Return the lines below exactly as they appear, starting with the line containing "Image resolution: width=700" and going on through the last line. Leave out the pictures.
##### Data for this task #####
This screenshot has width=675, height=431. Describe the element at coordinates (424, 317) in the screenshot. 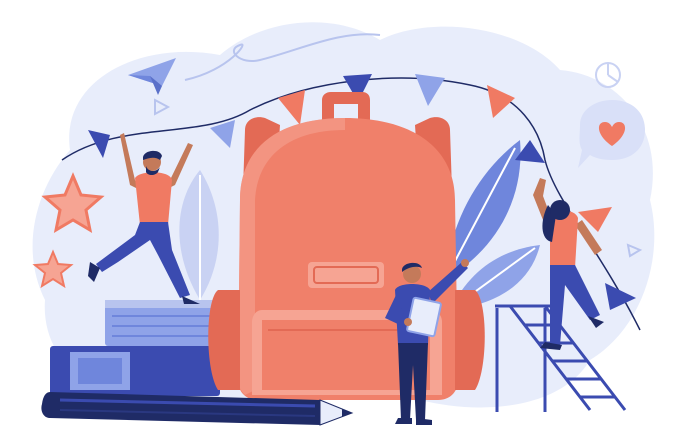

I see `clipboard-icon` at that location.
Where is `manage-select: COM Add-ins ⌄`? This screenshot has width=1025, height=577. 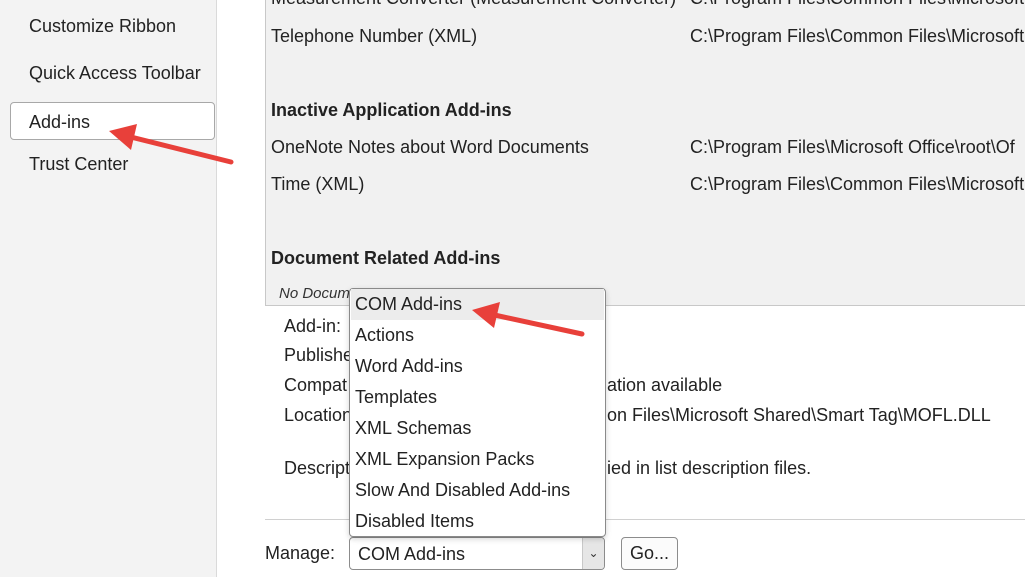 manage-select: COM Add-ins ⌄ is located at coordinates (477, 554).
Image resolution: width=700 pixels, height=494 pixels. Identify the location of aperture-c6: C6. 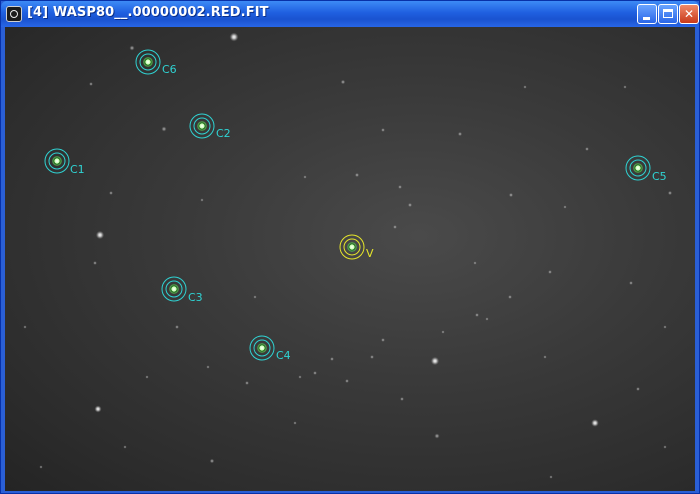
(156, 62).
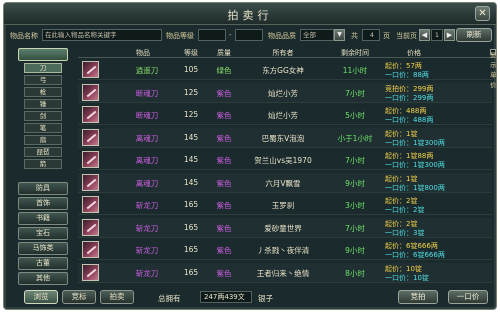 Image resolution: width=500 pixels, height=312 pixels. What do you see at coordinates (43, 140) in the screenshot?
I see `subcategory-shan: 扇` at bounding box center [43, 140].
#####
= Output =
Image resolution: width=700 pixels, height=494 pixels. Identify the location of aperture-c6: C6. 
(156, 62).
 Image resolution: width=500 pixels, height=312 pixels. What do you see at coordinates (43, 140) in the screenshot?
I see `subcategory-shan: 扇` at bounding box center [43, 140].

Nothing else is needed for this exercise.